-- PROBLEM REQUIREMENTS --
When the line containing "Übersicht der Standorte (769, 408)" appears in the entries below, begin printing there and stop after the line containing "Layher PSA-Flex-Verbindungsmittel 2,00"; print each of those lines exactly and no other line.

*** Opening of DATA ***

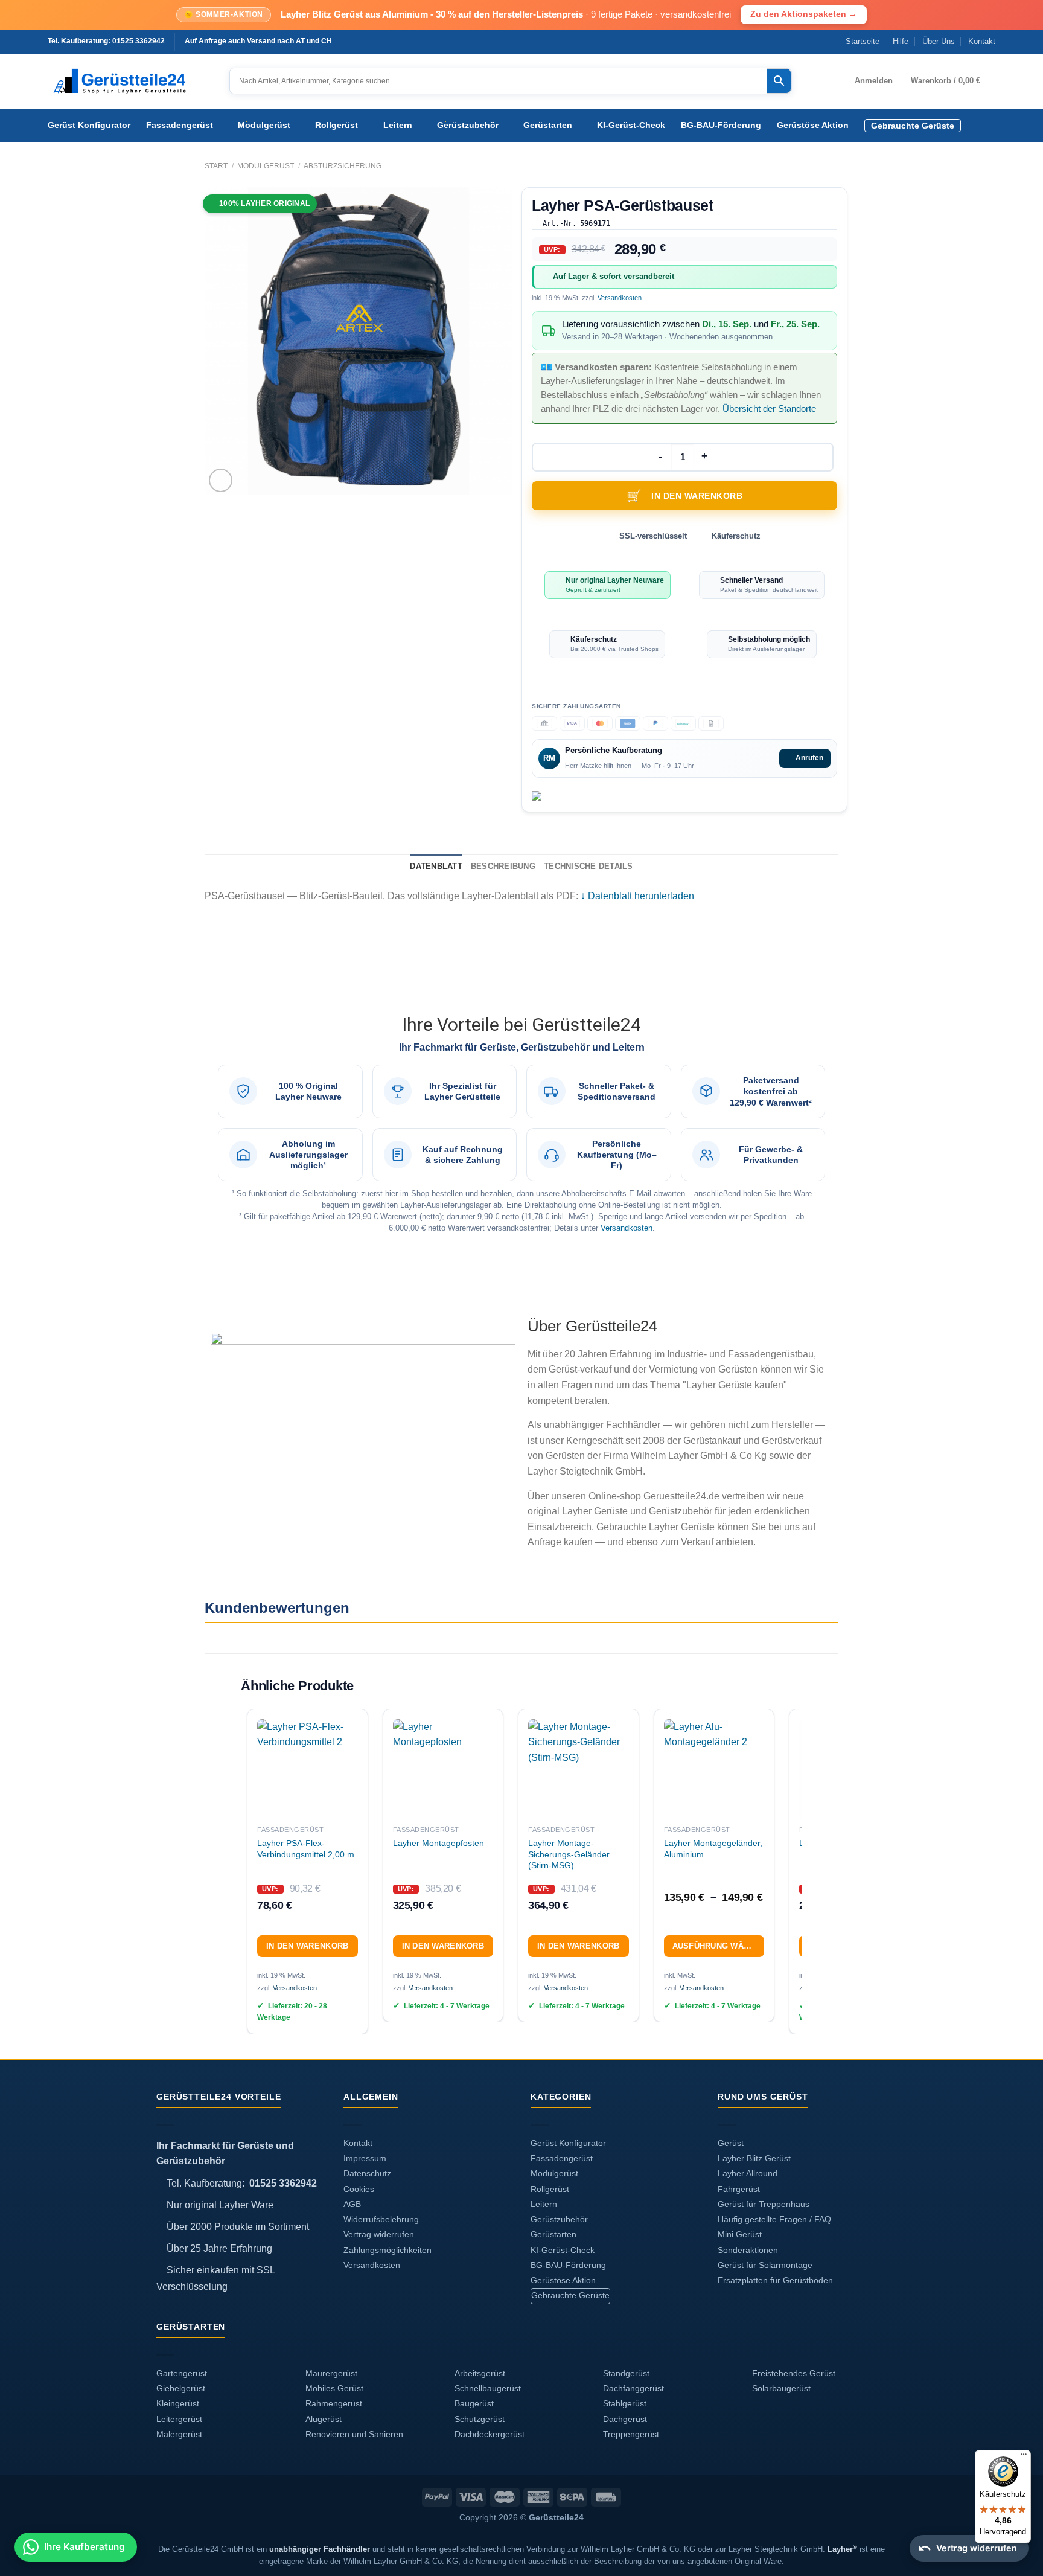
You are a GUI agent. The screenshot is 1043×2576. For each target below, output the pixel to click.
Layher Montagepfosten (438, 1843)
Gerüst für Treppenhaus (763, 2204)
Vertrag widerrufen (378, 2234)
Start (216, 166)
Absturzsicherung (342, 166)
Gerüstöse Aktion (813, 125)
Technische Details (588, 866)
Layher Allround (747, 2173)
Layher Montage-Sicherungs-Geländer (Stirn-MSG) (569, 1854)
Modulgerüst (264, 125)
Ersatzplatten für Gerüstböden (775, 2280)
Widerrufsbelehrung (381, 2219)
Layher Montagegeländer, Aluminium (713, 1848)
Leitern (397, 125)
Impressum (364, 2158)
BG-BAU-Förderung (721, 125)
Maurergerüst (331, 2373)
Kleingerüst (177, 2403)
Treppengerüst (631, 2434)
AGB (352, 2204)
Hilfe (900, 41)
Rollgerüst (336, 125)
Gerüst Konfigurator (89, 125)
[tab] (436, 866)
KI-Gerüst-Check (631, 125)
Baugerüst (474, 2403)
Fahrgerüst (739, 2189)
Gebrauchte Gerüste (912, 125)
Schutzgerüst (480, 2419)
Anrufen (809, 758)
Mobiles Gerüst (334, 2388)
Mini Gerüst (740, 2234)
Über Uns (938, 41)
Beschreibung (503, 866)
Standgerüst (626, 2373)
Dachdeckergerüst (490, 2434)
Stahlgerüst (624, 2403)
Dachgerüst (625, 2419)
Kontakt (981, 41)
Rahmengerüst (333, 2403)
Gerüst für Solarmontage (765, 2265)
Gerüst (731, 2143)
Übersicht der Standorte (769, 408)
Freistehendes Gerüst (793, 2373)
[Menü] (1023, 2457)
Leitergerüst (179, 2419)
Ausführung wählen (718, 1945)
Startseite (862, 41)
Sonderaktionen (748, 2250)
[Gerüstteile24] (129, 81)
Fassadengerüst (179, 125)
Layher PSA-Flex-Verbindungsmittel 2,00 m (305, 1848)
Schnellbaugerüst (488, 2388)
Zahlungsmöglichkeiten (387, 2250)
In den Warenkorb (696, 496)
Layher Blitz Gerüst (754, 2158)
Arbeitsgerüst (480, 2373)
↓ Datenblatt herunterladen (637, 896)
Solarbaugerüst (781, 2388)
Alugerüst (323, 2419)
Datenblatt (436, 866)
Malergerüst (179, 2434)
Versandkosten (620, 297)
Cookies (358, 2189)
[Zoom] (220, 480)
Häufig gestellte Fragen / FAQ (774, 2219)
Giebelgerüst (180, 2388)
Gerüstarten (547, 125)
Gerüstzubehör (468, 125)
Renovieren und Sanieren (354, 2434)
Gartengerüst (181, 2373)
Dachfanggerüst (633, 2388)
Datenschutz (367, 2173)
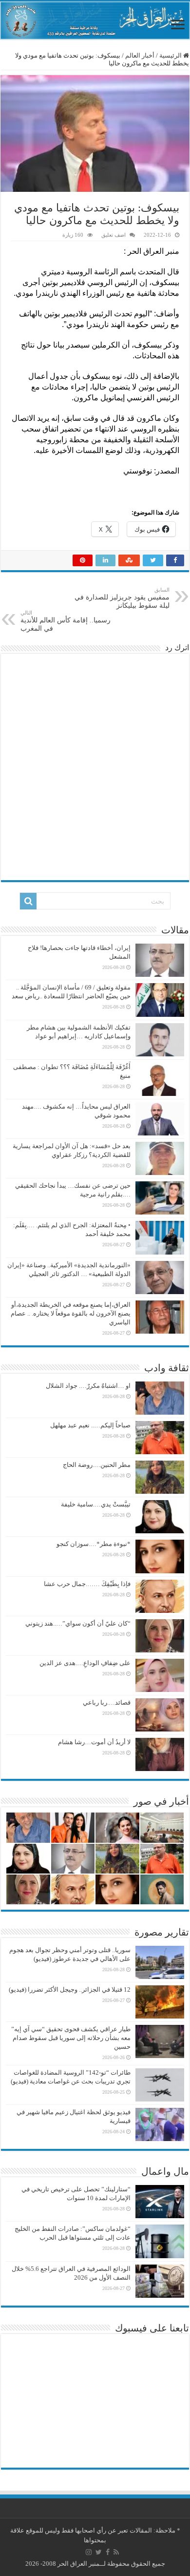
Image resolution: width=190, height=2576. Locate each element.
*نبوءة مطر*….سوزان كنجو (94, 1543)
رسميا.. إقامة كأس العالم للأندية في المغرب (65, 621)
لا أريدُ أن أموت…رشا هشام (94, 1742)
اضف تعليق (113, 235)
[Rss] (116, 2552)
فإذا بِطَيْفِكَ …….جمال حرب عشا (87, 1583)
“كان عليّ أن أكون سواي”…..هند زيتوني (78, 1623)
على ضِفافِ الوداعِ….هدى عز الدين (85, 1663)
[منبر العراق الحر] (95, 20)
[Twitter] (99, 2552)
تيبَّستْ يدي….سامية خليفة (96, 1504)
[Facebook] (108, 2552)
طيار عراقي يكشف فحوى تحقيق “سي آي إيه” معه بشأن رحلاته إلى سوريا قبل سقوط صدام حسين (71, 2037)
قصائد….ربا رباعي (107, 1702)
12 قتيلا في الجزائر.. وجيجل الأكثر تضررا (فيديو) (70, 1989)
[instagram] (89, 2552)
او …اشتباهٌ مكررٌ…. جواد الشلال (88, 1385)
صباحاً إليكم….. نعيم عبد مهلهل (90, 1425)
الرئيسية (171, 55)
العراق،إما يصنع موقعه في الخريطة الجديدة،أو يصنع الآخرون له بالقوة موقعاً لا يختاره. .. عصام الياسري (71, 1313)
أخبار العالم (139, 55)
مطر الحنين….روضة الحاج (97, 1464)
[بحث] (28, 901)
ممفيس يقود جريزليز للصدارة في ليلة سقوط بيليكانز (122, 598)
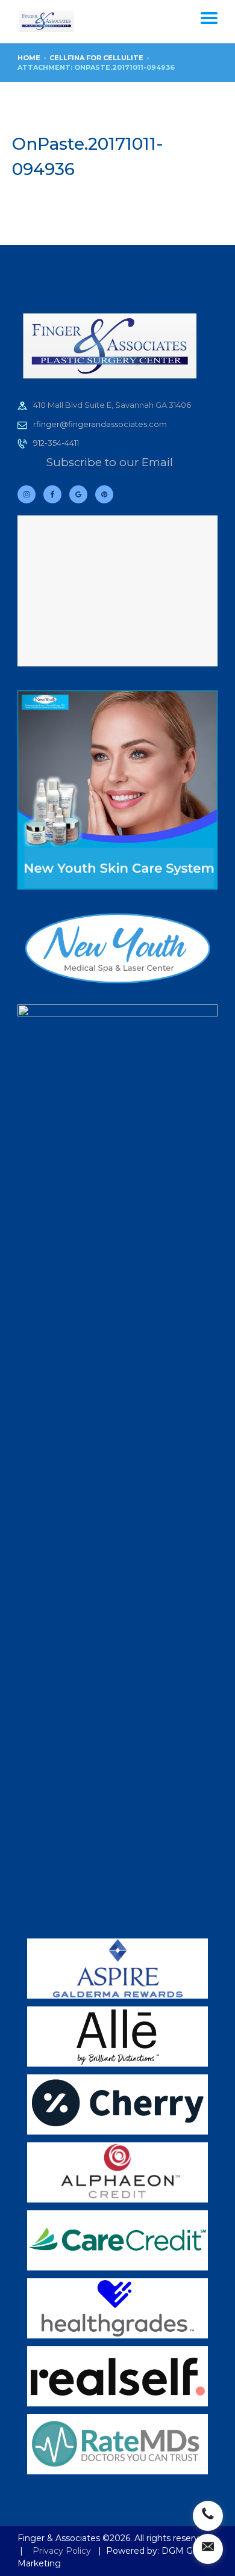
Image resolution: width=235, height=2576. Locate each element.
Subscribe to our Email (109, 462)
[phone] (208, 2516)
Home (28, 58)
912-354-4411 (56, 442)
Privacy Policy (62, 2550)
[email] (208, 2549)
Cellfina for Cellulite (96, 58)
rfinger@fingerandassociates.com (100, 424)
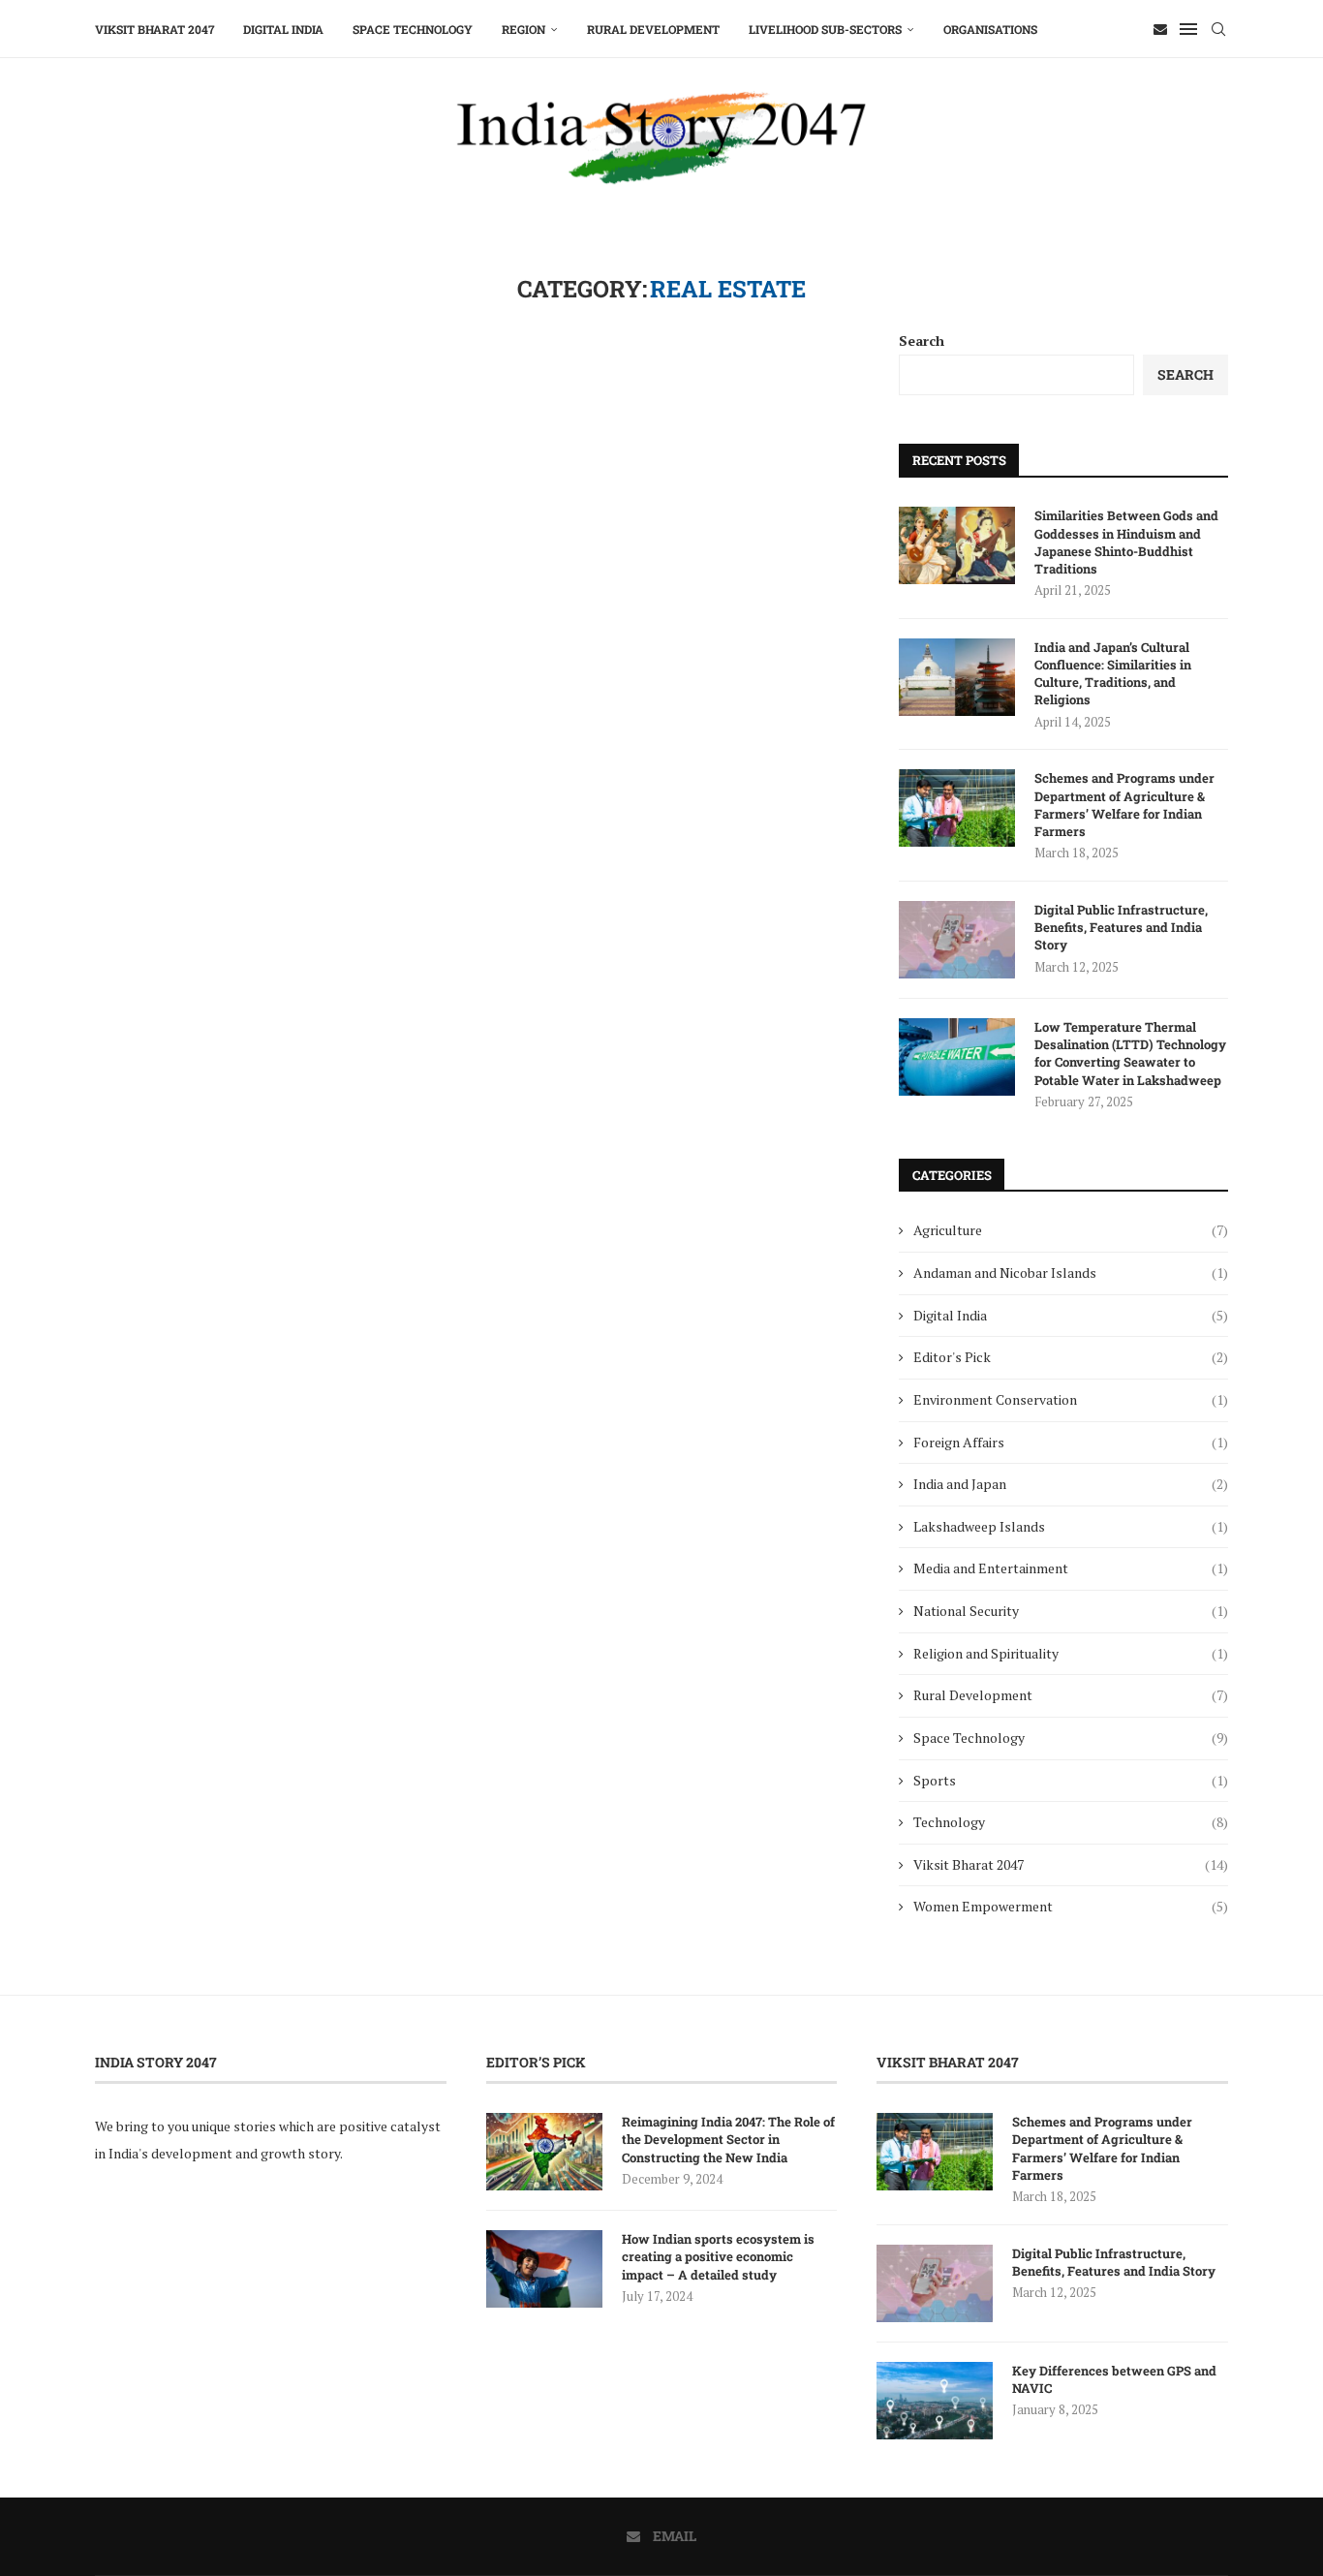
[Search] (1218, 29)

*** Close of DATA ***

-- EXERCISE SOLUTION --
Übersicht der Standorte (769, 408)
Freistehendes Gerüst (793, 2373)
[Menü] (1023, 2457)
Leitergerüst (179, 2419)
Ausführung wählen (718, 1945)
Startseite (862, 41)
Sonderaktionen (748, 2250)
[Gerüstteile24] (129, 81)
Fassadengerüst (179, 125)
Layher PSA-Flex-Verbindungsmittel 2,00 m (305, 1848)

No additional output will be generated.